++++ Supplied records ++++

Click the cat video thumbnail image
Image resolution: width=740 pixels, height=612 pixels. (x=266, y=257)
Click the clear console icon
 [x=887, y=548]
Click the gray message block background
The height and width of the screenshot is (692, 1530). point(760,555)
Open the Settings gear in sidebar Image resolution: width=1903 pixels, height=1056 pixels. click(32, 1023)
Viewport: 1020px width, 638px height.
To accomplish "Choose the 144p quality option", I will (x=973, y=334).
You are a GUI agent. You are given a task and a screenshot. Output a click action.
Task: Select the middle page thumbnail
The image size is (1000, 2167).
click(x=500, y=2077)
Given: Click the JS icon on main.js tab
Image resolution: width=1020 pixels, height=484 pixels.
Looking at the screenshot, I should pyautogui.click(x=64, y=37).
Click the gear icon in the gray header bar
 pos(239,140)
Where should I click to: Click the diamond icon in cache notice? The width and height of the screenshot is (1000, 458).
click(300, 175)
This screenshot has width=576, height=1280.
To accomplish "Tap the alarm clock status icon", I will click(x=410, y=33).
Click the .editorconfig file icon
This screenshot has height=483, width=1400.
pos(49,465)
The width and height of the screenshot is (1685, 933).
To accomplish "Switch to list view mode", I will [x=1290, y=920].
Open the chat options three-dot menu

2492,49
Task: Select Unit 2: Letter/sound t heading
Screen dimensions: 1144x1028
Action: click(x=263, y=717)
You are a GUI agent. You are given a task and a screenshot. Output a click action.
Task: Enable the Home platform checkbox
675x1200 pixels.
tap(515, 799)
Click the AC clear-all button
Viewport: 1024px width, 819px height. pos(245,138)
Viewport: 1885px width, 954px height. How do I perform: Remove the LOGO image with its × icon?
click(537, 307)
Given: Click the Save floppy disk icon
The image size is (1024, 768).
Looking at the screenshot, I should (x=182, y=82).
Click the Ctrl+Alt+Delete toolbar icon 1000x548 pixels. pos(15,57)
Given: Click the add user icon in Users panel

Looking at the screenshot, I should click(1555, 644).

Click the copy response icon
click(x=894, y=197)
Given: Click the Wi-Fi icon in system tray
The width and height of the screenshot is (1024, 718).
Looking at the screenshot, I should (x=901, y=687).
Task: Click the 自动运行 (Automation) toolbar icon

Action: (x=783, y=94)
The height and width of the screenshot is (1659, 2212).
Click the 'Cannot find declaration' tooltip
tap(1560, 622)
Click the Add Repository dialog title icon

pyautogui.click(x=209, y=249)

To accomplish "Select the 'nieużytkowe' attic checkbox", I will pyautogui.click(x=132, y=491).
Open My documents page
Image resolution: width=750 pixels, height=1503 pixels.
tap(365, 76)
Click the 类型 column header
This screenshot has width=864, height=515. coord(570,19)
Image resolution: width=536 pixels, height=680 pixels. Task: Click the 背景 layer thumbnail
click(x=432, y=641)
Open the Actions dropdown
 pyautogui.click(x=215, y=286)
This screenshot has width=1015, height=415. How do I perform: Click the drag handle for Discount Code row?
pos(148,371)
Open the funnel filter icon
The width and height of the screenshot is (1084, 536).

++++

» **Your objective**: Copy out the material verbatim, from the line containing "Click the gray message block background" through the line containing "pos(239,140)", inclusive.

» **Final result**:
Click the gray message block background
The height and width of the screenshot is (692, 1530). point(760,555)
Open the Settings gear in sidebar Image resolution: width=1903 pixels, height=1056 pixels. click(32, 1023)
Viewport: 1020px width, 638px height.
To accomplish "Choose the 144p quality option", I will (x=973, y=334).
You are a GUI agent. You are given a task and a screenshot. Output a click action.
Task: Select the middle page thumbnail
The image size is (1000, 2167).
click(x=500, y=2077)
Given: Click the JS icon on main.js tab
Image resolution: width=1020 pixels, height=484 pixels.
Looking at the screenshot, I should pyautogui.click(x=64, y=37).
Click the gear icon in the gray header bar
 pos(239,140)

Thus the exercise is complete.